## Working data:
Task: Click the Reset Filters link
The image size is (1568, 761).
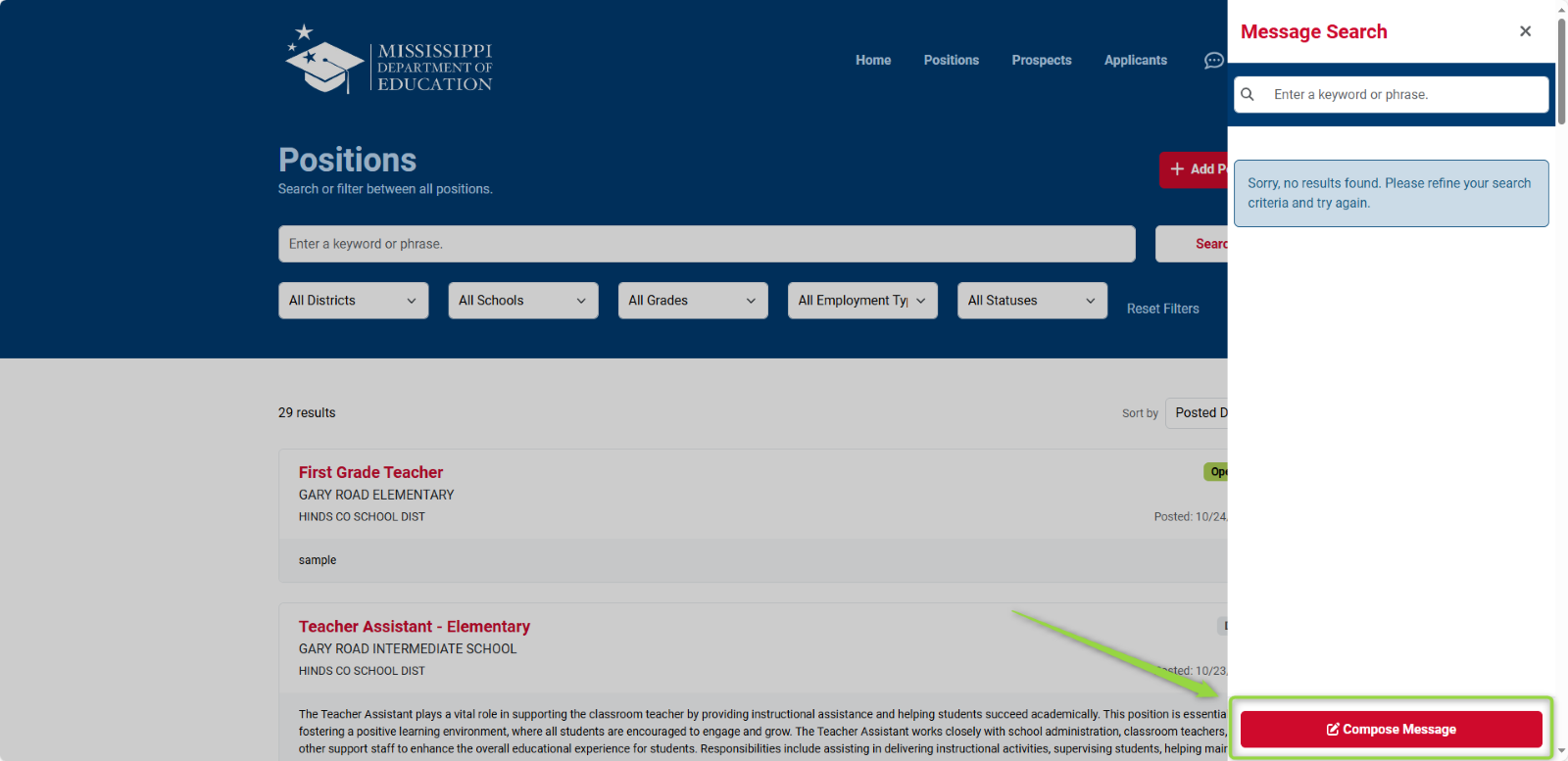Action: click(x=1162, y=309)
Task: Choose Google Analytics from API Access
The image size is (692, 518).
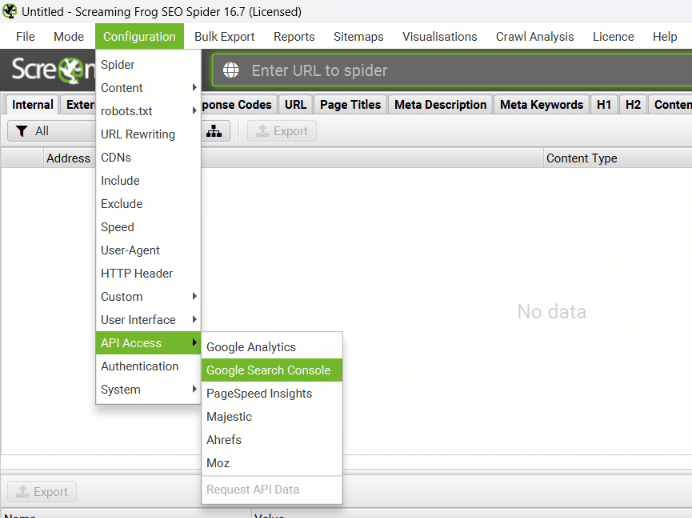Action: pos(251,347)
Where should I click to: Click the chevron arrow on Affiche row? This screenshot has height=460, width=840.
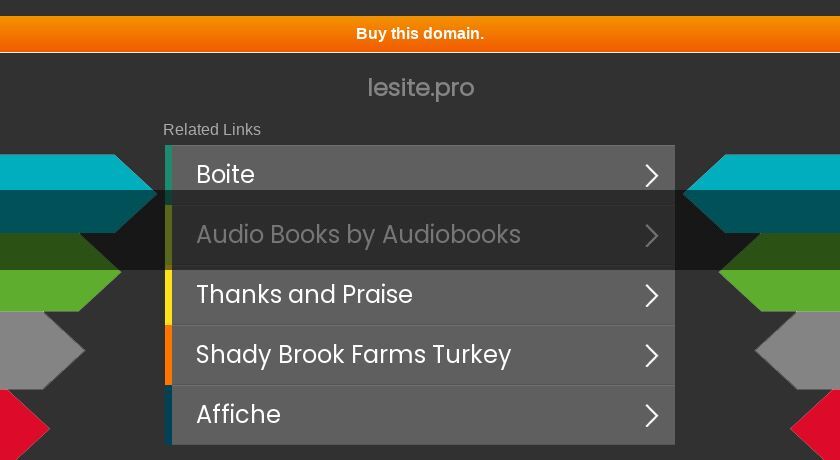tap(651, 416)
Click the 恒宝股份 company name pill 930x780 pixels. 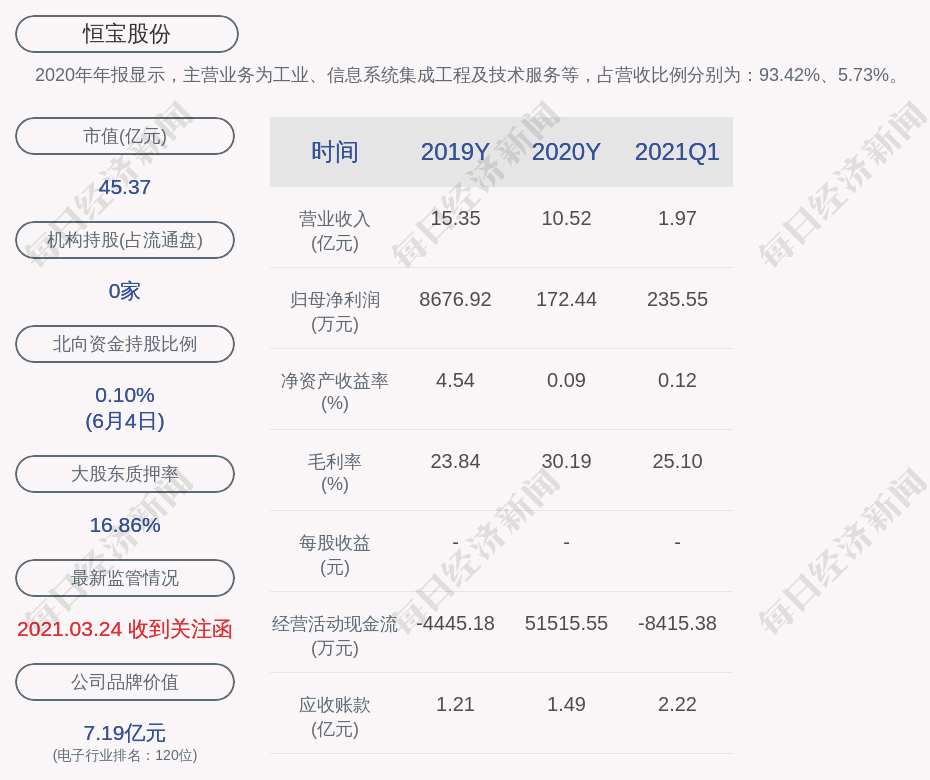(126, 34)
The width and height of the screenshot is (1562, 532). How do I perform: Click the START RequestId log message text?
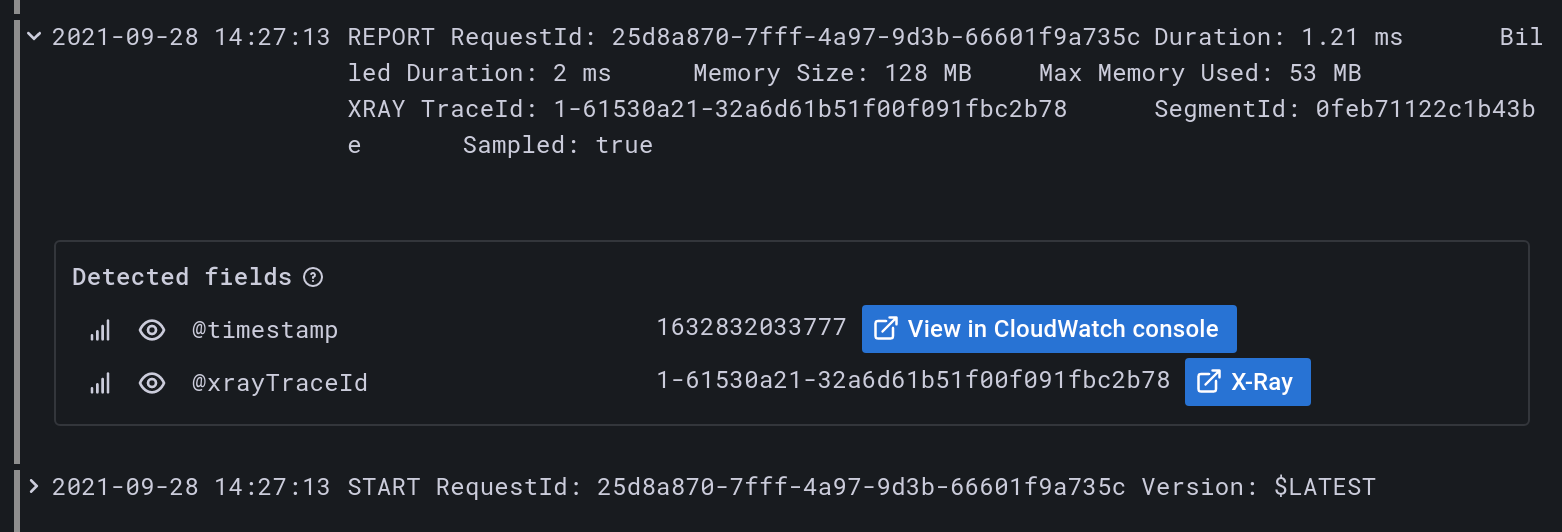[x=861, y=487]
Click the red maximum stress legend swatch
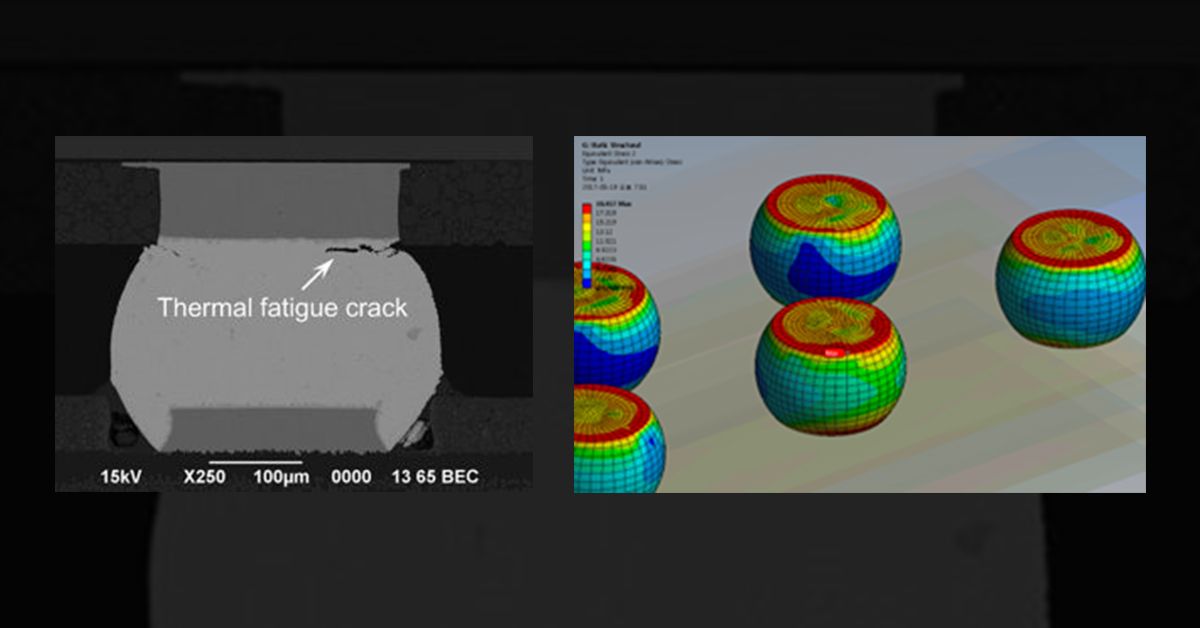This screenshot has height=628, width=1200. click(x=586, y=206)
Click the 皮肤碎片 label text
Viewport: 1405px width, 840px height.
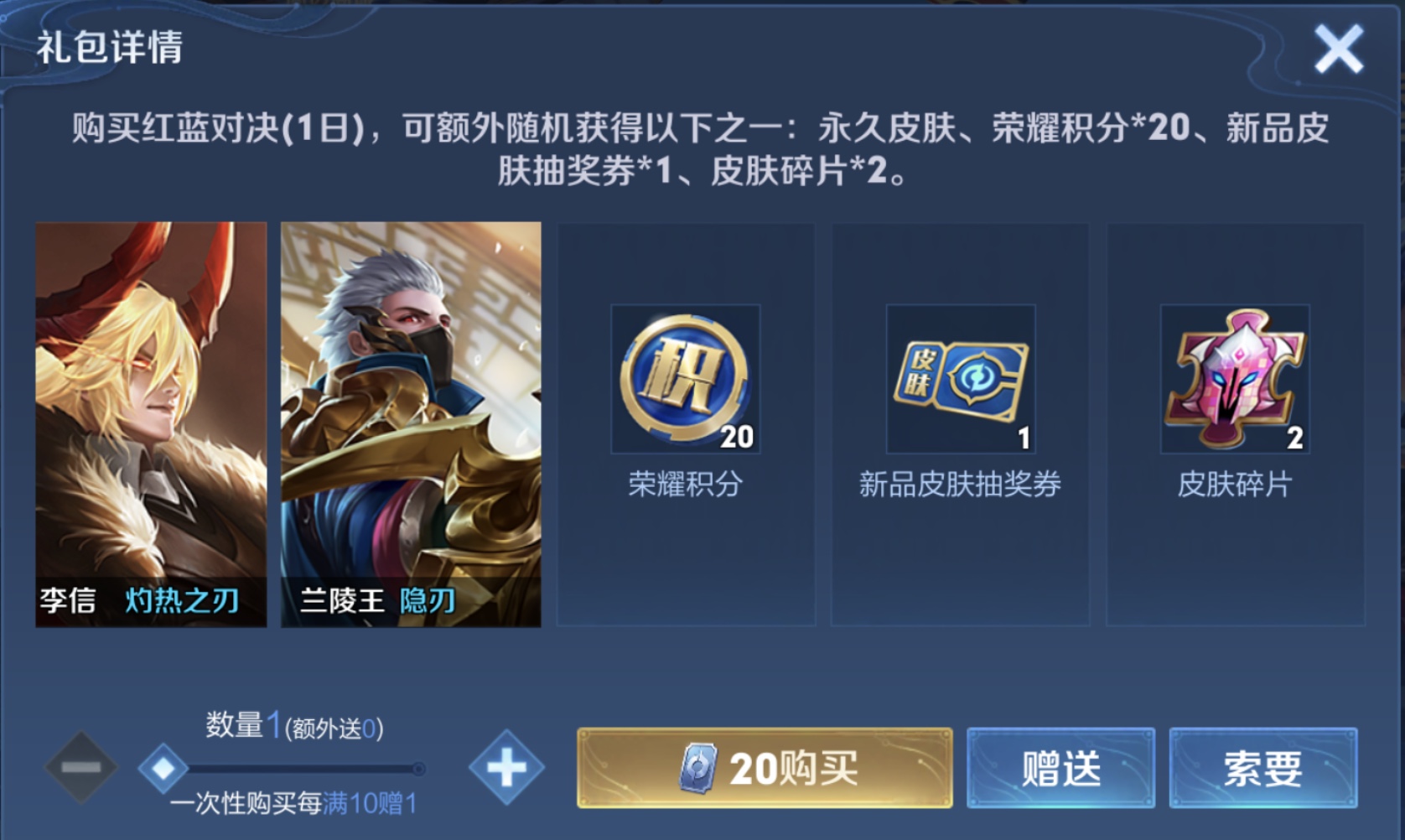tap(1235, 484)
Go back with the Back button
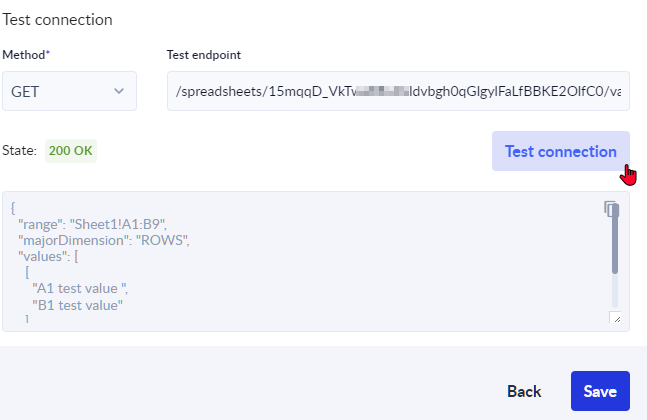The width and height of the screenshot is (647, 420). 524,391
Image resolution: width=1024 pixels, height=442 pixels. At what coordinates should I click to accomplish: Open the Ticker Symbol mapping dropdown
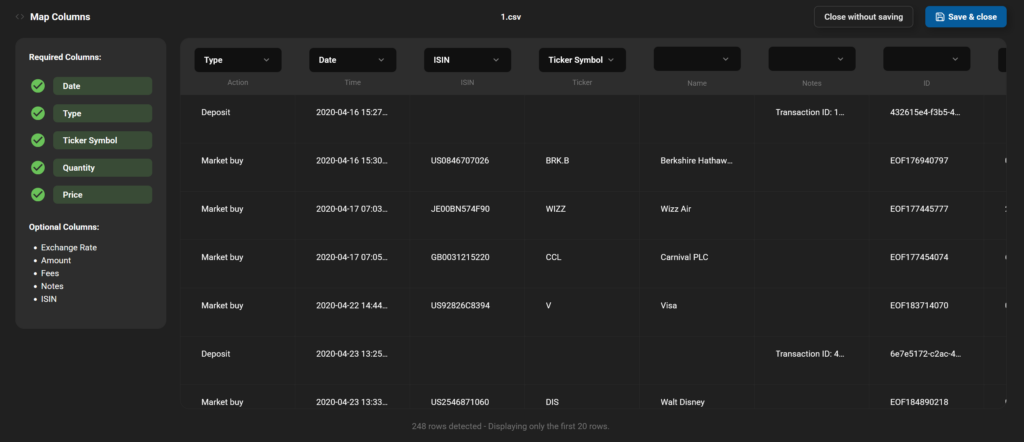point(583,59)
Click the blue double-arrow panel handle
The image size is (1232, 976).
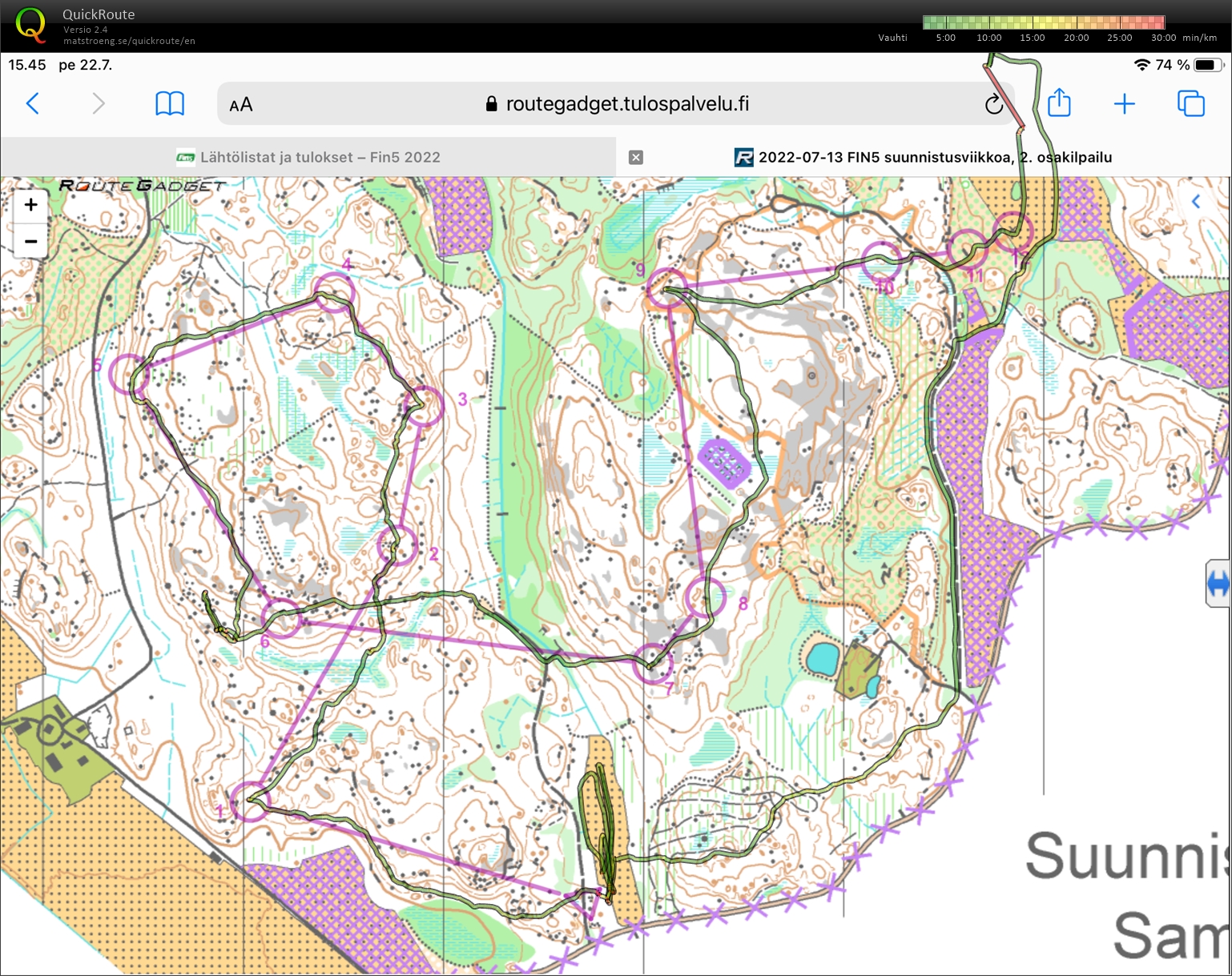1218,584
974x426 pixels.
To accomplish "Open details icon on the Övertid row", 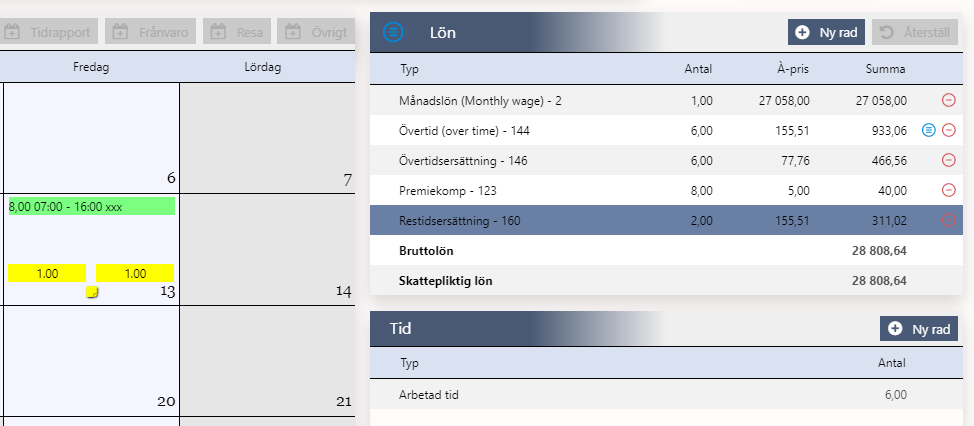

## What to produce:
For the entries above, the output must hold exactly the lines from the one with "974x426 pixels." through the last line, both included, and no pictures.

## Solved exercise:
974x426 pixels.
To accomplish "Open details icon on the Övertid row", 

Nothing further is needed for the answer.